▶ Aim of the exercise: Write out every line exactly, from the first line of the records below through the line that contains "Open 星云气泡酒's avatar 674x503 pixels. [64, 346]".

Stored entries
# # # # #
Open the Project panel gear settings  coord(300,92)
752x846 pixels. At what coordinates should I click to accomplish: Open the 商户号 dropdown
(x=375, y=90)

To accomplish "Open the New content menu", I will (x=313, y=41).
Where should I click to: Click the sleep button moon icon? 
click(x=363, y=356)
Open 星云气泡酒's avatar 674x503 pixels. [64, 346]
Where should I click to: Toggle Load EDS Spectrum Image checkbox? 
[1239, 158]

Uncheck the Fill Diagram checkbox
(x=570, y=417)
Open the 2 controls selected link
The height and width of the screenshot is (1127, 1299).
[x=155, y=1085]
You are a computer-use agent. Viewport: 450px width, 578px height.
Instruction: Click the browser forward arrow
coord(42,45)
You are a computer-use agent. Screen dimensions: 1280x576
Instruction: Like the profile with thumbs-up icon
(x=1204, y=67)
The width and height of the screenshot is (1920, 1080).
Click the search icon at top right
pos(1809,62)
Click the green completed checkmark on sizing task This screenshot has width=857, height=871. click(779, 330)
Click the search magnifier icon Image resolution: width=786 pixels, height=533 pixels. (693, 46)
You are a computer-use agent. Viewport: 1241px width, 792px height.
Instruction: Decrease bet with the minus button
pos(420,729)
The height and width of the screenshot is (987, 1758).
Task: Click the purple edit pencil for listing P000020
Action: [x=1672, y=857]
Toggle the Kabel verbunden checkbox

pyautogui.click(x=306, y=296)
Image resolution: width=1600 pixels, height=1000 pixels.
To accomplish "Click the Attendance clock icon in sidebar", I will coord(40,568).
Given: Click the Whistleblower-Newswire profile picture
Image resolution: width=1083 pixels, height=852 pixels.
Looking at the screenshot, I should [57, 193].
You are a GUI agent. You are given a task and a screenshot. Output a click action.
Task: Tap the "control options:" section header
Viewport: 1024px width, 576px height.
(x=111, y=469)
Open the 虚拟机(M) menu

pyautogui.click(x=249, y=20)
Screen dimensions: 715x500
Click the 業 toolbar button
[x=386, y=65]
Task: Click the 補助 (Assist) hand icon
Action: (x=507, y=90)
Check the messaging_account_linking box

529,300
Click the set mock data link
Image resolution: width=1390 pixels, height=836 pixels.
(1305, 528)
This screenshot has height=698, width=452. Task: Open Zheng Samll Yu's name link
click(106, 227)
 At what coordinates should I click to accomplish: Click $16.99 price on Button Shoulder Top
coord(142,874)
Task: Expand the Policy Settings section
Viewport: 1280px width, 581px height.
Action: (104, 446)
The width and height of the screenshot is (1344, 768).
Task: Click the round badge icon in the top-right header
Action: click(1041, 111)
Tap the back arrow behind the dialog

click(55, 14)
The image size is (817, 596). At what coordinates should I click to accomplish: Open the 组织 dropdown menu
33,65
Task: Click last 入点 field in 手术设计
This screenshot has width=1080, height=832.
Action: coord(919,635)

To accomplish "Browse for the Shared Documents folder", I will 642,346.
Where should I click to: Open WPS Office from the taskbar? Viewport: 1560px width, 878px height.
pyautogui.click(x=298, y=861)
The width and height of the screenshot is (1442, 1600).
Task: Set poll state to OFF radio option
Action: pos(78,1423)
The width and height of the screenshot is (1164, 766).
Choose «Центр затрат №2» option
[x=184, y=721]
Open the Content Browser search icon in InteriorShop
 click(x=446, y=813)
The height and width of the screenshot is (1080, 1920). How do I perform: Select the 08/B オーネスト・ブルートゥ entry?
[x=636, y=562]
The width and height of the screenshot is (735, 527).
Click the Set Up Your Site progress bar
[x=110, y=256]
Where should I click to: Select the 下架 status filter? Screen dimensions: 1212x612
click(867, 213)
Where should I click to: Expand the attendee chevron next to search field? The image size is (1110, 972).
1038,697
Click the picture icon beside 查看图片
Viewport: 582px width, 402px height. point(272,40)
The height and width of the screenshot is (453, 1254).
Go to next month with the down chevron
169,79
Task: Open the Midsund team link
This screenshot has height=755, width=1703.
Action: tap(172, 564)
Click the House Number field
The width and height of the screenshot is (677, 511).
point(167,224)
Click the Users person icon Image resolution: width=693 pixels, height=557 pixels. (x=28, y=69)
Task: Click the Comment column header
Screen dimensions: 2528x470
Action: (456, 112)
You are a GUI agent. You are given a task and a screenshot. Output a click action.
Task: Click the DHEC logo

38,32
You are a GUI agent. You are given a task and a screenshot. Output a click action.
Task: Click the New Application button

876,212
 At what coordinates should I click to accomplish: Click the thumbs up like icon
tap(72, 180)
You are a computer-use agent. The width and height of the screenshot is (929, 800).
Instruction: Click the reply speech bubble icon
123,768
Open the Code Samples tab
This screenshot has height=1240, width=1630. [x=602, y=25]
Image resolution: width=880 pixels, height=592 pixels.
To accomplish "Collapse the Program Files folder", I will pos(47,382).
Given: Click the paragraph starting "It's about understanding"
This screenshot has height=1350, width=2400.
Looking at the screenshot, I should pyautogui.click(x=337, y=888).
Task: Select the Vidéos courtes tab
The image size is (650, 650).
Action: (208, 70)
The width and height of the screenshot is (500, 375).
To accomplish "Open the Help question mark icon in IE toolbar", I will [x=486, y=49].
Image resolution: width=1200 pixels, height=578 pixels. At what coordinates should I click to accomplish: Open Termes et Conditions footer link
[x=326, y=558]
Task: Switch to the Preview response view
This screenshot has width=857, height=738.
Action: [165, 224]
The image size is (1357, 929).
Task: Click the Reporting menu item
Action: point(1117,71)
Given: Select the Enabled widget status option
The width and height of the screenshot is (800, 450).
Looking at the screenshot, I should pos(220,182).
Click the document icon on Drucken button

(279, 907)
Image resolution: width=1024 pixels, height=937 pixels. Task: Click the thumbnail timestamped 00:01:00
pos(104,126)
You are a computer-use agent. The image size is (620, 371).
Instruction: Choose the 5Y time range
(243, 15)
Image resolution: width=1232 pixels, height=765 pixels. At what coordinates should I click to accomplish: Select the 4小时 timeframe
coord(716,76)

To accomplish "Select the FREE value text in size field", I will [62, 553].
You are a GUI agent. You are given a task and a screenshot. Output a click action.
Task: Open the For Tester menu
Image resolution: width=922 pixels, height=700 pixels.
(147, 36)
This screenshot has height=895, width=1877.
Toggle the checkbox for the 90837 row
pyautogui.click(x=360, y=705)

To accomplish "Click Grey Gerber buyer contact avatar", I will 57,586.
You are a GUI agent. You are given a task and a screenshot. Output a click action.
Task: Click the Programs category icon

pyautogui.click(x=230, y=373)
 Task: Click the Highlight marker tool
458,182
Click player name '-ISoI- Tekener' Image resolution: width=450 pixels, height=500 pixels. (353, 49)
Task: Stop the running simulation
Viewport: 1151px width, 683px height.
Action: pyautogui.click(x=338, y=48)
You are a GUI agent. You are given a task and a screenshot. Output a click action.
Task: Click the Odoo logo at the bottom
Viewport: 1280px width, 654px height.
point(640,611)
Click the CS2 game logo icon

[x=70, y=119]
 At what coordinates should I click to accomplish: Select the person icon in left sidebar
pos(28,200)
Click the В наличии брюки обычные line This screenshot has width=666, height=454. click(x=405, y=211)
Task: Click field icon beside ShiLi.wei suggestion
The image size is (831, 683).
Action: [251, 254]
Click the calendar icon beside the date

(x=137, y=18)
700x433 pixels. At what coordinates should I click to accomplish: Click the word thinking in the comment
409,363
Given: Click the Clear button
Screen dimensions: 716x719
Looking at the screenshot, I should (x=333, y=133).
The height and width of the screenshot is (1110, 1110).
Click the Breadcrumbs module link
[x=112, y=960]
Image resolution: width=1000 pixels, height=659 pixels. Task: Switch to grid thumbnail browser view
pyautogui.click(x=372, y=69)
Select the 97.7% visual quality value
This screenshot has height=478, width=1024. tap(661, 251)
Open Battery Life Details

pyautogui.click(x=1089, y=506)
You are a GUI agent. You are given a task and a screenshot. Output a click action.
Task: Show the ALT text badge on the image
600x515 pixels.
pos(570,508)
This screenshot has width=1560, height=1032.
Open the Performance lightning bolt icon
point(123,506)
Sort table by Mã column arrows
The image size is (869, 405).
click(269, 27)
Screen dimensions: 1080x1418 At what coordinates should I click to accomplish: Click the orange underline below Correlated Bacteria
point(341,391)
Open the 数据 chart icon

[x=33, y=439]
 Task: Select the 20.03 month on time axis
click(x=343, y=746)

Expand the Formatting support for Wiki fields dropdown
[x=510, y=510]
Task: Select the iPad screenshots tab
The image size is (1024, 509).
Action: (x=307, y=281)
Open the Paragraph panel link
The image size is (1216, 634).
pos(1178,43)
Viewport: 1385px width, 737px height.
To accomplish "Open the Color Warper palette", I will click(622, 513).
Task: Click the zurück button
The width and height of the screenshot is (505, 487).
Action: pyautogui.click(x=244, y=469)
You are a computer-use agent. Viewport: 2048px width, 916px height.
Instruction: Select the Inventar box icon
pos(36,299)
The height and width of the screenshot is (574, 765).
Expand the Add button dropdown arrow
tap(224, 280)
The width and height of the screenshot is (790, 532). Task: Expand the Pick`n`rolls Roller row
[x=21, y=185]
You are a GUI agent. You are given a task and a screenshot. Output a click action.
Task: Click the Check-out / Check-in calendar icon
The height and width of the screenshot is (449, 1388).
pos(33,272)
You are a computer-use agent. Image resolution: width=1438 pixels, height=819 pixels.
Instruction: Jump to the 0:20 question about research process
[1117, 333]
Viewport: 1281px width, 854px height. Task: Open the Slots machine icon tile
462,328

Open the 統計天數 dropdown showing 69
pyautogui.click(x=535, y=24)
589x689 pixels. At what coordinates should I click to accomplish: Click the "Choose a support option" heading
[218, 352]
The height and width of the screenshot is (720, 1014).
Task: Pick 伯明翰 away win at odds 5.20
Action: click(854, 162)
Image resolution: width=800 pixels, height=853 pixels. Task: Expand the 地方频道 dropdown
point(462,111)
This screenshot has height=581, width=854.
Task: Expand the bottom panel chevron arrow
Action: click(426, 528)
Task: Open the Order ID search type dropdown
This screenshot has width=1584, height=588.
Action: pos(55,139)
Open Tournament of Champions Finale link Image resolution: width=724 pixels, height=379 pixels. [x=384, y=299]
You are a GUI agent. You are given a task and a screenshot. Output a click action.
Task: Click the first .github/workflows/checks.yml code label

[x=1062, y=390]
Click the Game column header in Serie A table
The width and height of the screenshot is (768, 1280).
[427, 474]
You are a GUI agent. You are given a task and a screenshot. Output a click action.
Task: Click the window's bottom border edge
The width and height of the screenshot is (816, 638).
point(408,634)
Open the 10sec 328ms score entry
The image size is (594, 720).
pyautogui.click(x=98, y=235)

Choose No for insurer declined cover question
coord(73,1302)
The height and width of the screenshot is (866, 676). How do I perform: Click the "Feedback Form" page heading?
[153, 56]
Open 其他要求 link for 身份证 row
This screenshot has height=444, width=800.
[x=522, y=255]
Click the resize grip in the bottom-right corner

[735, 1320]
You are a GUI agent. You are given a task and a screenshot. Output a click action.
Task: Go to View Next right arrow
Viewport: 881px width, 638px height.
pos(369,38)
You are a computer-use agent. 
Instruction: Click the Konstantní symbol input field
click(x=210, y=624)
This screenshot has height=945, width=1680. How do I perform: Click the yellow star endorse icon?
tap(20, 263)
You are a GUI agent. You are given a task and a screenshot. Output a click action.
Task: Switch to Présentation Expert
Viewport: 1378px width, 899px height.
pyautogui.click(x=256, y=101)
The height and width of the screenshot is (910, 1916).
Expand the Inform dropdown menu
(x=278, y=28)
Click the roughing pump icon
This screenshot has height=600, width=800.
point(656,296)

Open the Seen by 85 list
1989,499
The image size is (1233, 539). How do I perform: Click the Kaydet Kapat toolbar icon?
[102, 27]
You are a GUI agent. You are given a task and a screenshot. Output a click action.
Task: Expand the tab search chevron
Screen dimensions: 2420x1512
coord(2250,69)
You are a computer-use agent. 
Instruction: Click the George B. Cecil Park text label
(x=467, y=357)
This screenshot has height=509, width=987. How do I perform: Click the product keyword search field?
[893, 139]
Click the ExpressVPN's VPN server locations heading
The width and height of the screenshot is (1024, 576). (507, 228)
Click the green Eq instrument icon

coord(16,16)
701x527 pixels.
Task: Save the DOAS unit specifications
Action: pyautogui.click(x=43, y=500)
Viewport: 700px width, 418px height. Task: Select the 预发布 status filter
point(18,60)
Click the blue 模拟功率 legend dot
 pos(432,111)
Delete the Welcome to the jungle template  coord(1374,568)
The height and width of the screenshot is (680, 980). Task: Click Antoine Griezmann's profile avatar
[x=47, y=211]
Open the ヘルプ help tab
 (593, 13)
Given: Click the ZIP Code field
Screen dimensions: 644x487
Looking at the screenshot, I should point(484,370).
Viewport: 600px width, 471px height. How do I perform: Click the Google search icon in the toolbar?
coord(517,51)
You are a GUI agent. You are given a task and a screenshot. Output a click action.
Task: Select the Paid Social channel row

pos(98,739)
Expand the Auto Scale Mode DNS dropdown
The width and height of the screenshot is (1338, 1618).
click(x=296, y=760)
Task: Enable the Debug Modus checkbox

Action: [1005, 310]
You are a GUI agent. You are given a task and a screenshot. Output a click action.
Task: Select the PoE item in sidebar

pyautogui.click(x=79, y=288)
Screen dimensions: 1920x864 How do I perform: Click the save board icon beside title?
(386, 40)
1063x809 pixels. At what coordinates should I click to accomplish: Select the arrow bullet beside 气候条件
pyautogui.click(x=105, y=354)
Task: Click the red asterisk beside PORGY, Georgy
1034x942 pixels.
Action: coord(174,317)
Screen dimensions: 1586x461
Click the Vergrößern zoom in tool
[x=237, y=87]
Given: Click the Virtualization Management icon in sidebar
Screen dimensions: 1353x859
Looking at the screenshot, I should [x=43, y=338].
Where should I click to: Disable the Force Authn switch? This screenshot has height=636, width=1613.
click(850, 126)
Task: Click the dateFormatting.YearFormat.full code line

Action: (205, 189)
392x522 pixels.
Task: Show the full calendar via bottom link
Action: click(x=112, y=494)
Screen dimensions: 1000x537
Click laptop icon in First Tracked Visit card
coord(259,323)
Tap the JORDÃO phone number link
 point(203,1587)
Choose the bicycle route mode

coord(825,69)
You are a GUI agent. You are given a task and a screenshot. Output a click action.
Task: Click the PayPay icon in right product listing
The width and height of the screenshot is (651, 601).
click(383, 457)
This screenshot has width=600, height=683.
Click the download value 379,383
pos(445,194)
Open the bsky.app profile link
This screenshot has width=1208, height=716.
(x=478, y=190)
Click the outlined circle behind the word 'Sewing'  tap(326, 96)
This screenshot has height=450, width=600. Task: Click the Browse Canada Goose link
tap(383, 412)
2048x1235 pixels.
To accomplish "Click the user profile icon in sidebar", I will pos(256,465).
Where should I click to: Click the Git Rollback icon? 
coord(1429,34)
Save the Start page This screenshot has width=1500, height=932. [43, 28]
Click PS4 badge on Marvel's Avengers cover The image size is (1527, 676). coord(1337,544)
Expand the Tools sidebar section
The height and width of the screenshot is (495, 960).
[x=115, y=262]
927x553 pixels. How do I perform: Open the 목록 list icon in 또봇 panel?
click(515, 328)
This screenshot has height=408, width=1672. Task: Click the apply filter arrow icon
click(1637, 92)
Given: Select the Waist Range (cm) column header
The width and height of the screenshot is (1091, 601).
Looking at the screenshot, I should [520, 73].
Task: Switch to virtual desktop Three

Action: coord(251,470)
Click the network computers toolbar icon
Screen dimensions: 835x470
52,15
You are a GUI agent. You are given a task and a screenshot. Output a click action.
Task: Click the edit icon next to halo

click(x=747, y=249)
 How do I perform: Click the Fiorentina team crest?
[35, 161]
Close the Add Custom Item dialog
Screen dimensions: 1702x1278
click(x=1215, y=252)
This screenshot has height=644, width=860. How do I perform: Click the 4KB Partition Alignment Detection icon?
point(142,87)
# # # # #
▶ Answer for the task:
Open the Project panel gear settings  coord(300,92)
752x846 pixels. At what coordinates should I click to accomplish: Open the 商户号 dropdown
(x=375, y=90)

To accomplish "Open the New content menu", I will (x=313, y=41).
Where should I click to: Click the sleep button moon icon? 
click(x=363, y=356)
Open 星云气泡酒's avatar 674x503 pixels. [64, 346]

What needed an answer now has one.